5.1 Student Health Services

Physicians, physician extenders, registered nurses, licensed practical nurses, medical office assistants, pharmacists, pharmacy technicians, registered dietician, health educators, health educator interns, physical therapists, physical therapy aide, laboratory technicians, director, assistant director, administrative floater, lab record assistant, medical record supervisor, medical record coordinators, gynecology receptionists, immunization coordinator, cashier,

5.2 Sports Medicine

Licensed athletic trainers, graduate assistant trainers, athletic training interns, student assistants, the SHS registered dietician, the sports medicine transcriptionist and the sports medicine administrative coordinator.

5.3 Counseling Center

Psychiatrists, psychologists, counselors, counseling center interns, counseling center office manager, counseling center office assistant III.


6.1 Under HIPAA, PHI may be released without an Authorization for treatment, payment, and health care operations activities. As a matter of practice, if PHI is requested by a third party Provider not associated with a Covered Health Care Component, the Covered Health Care Component will not release PHI without a signed Authorization, except in an emergency situation involving treatment of the patient. In emergency situations, where PHI is requested for treatment, the covered health care component will record the name and title of the person requesting the PHI and the date of release of the PHI in the medical record. If the request is by telephone, staff must call the facility back for proper identification and verification and then release the requested PHI that is necessary to treat the patient.
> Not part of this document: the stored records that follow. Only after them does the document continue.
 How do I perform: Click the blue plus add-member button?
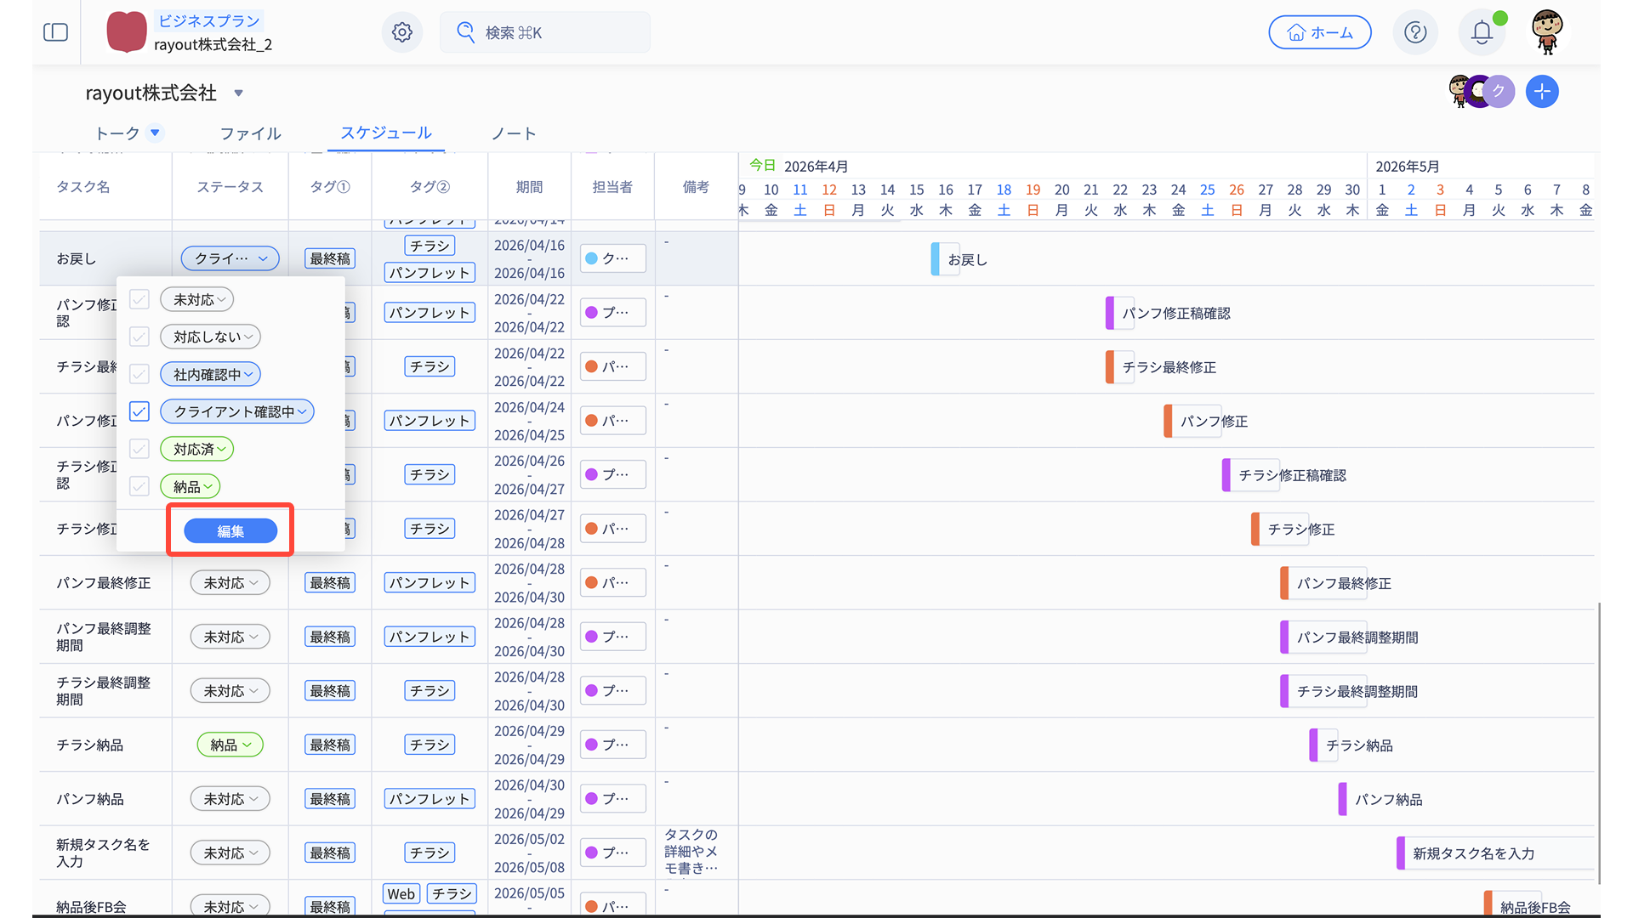tap(1542, 92)
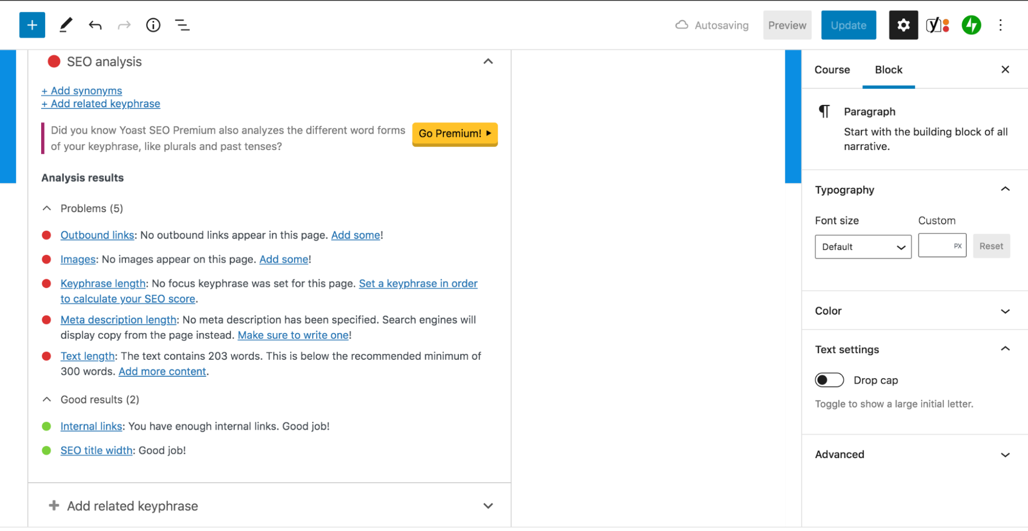
Task: Open the Add synonyms link
Action: point(81,90)
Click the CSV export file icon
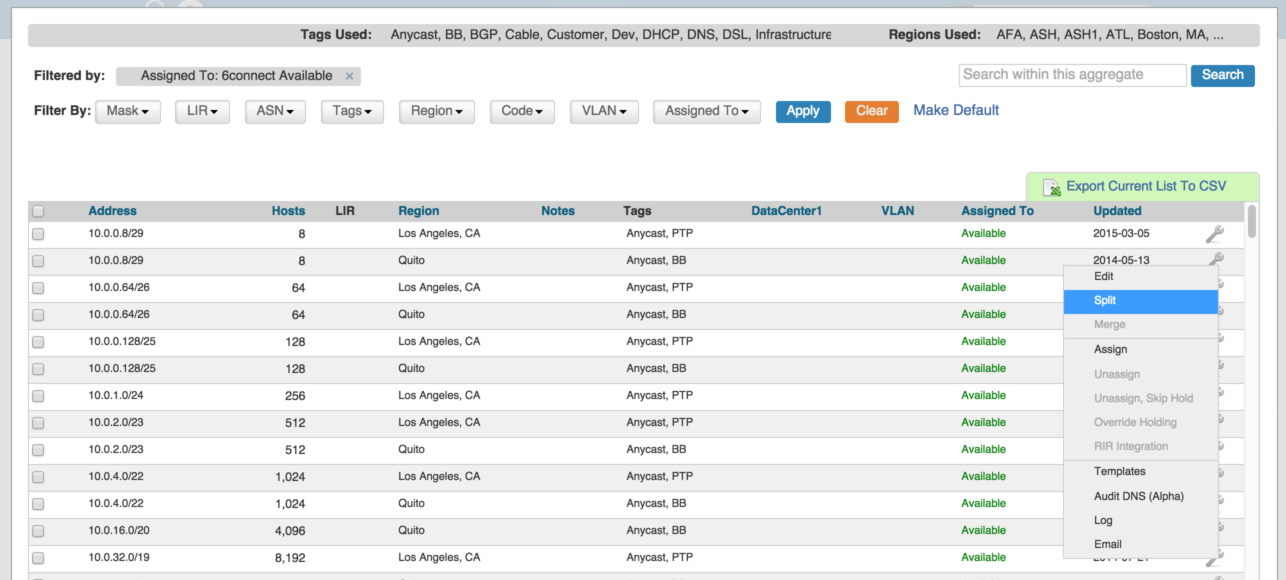Screen dimensions: 1286x580 [1052, 187]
7.1 Records should only be faxed when mailing would not meet the immediate needs of Individual care. Faxing is to be discouraged in situations where time is not of the essence, but it is permissible as long as the Individual consents to the fax transmission in writing. The Authorization signed by the Individual should mention that the records are to be released by fax and that there are inherent risks in faxing records. The confirmation of the fax should be reviewed to verify the records were sent to the correct fax number.


8.1 University providers do not provide written excuses for class absences. Should university officials need to know about a student visit to Counseling or Student Health Services, information can only be released with the student’s written consent or if there is a health or safety emergency.
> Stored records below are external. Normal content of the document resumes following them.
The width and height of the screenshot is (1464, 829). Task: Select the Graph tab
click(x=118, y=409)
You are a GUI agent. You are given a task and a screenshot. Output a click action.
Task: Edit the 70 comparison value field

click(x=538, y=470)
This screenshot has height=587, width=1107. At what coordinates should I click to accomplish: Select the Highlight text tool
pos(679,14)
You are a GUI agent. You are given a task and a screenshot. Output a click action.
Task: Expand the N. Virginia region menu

9.1 The original or parts of an original medical record shall not be removed from University premises except in response to a court order.
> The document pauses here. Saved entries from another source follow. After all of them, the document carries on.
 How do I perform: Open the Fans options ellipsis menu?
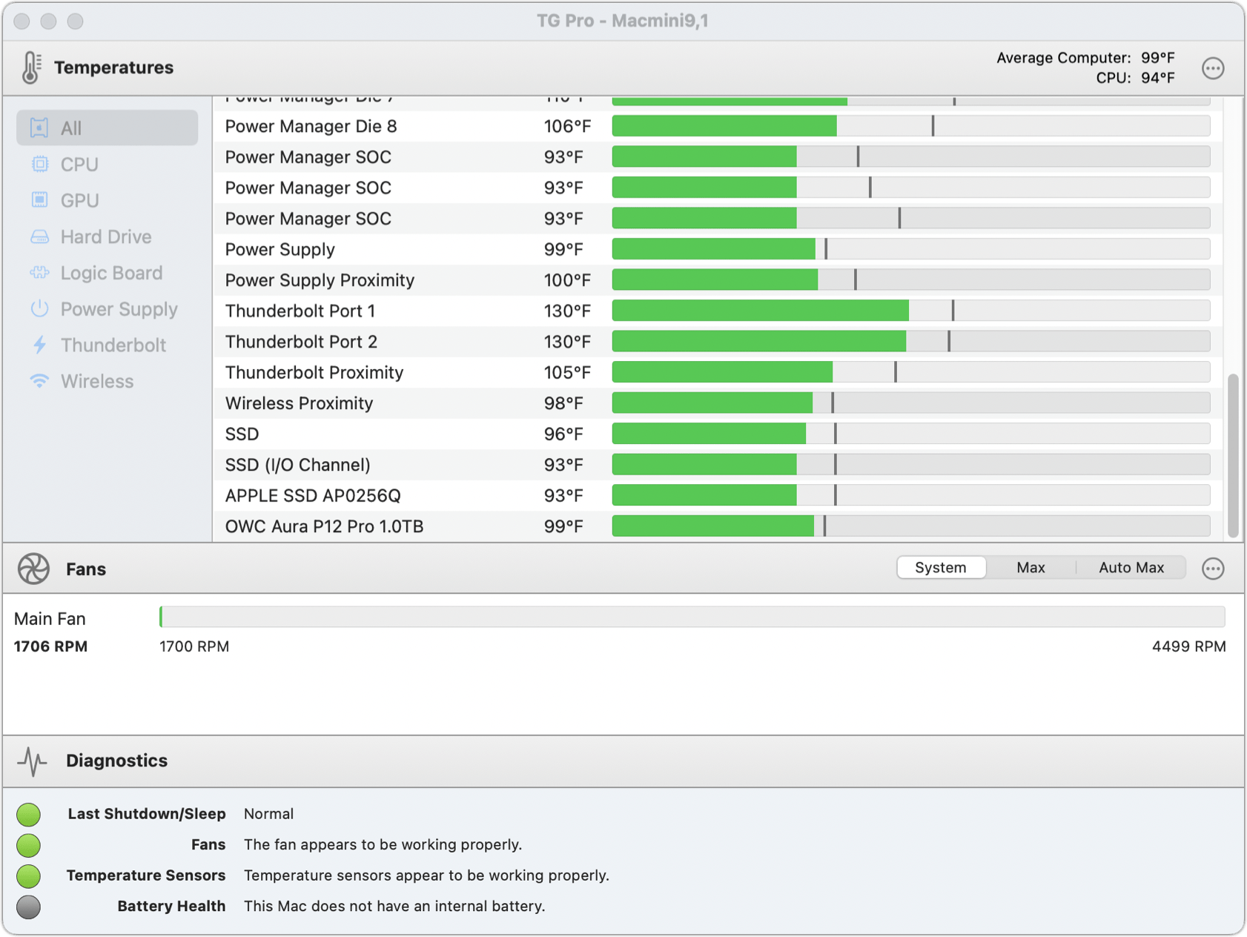[x=1214, y=568]
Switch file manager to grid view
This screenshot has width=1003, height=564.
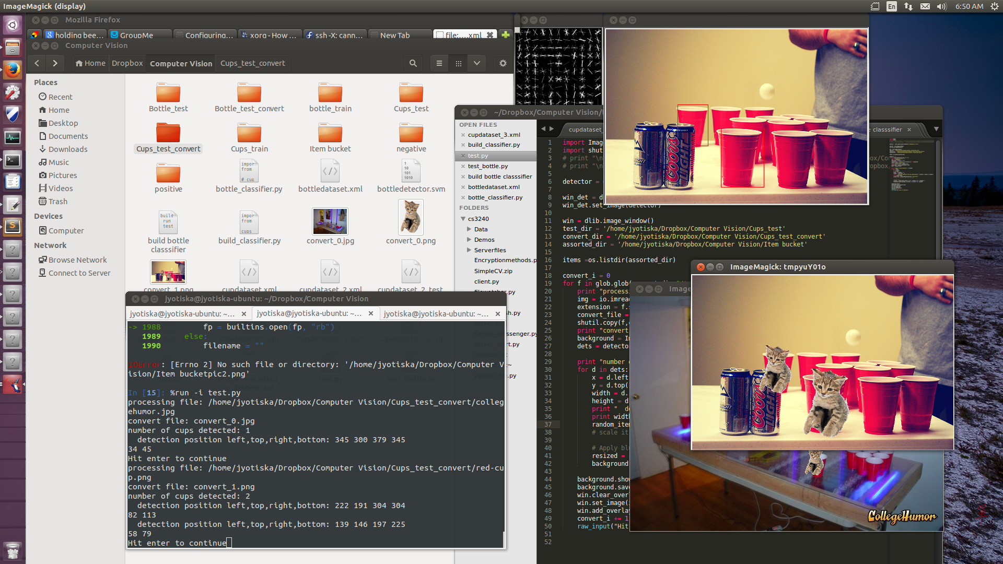point(458,63)
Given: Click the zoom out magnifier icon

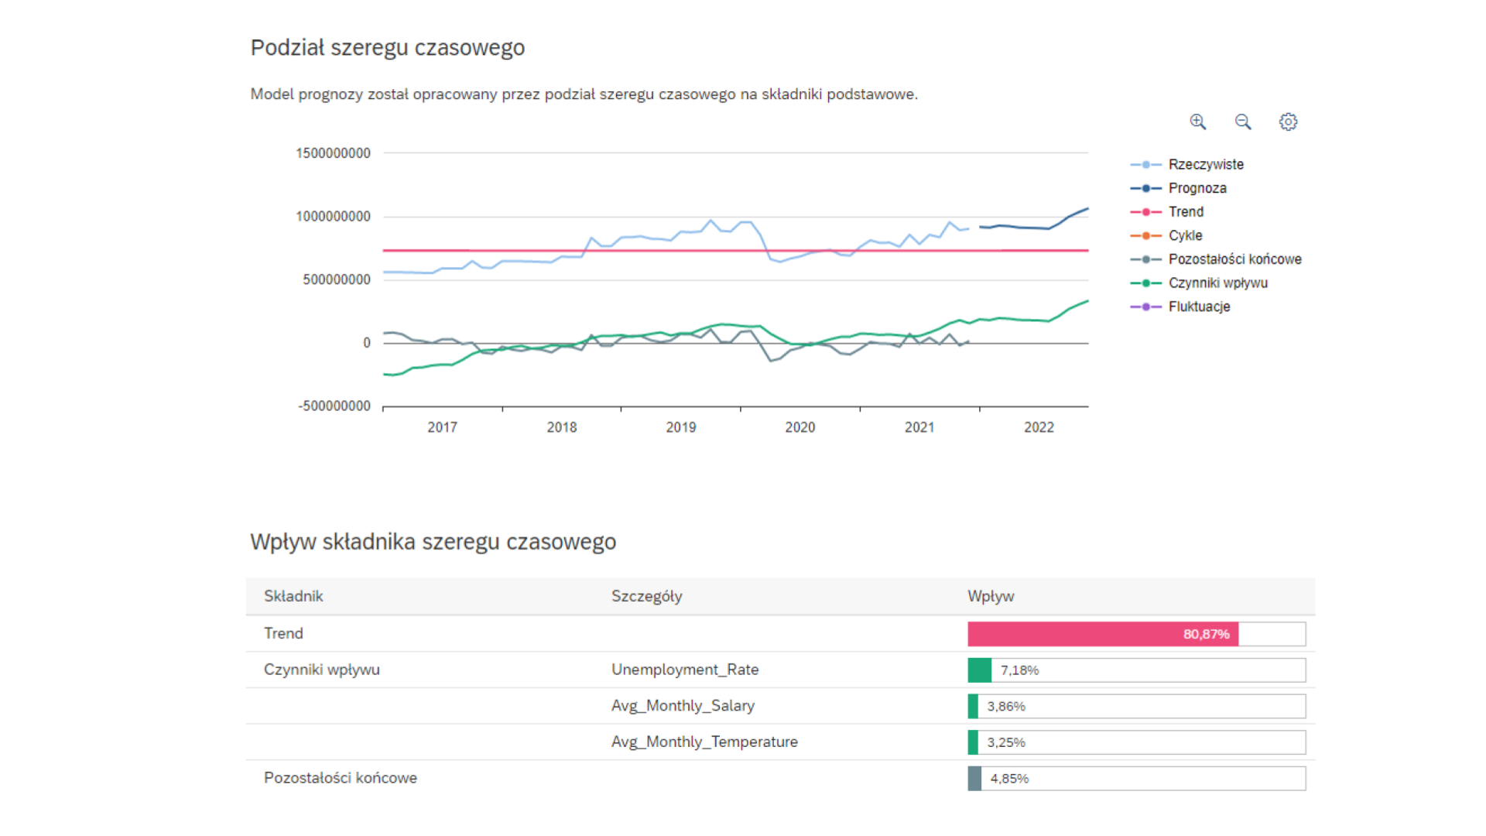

9.2 Inactive records may be stored at a secure off site location.


10.1 A covered health care component may charge an Individual a reasonable cost based fee for a copy of the Individual’s PHI which includes only the cost of copying, including the cost of supplies for and labor of copying, the PHI requested by the Individual, and the postage, when the Individual has requested the copy be mailed. There is no charge for copies sent to other medical facilities or treating providers or for copies of immunization records.


11.1 University staff are encouraged to report areas of potential non-compliance with the HIPAA Privacy regulations to their supervisor or Department Director or the University Privacy Officer. The University will not intimidate, threaten, coerce, discriminate or retaliate against an individual or employee for submitting a complaint or expressing concerns.

Individuals who have complaints and concerns regarding release of PHI should contact:

Jim Semple, Privacy Officer
Box 7521
Raleigh, North Carolina   27695

Non-student patients have the right to file a complaint with the Secretary of HHS or University Privacy Officer and the complaint will not interfere with their healthcare. Student patients have the right to file a complaint with the Department of Education or file a grievance pursuant to the University’s FERPA regulation. Staff will cooperate fully with any investigation.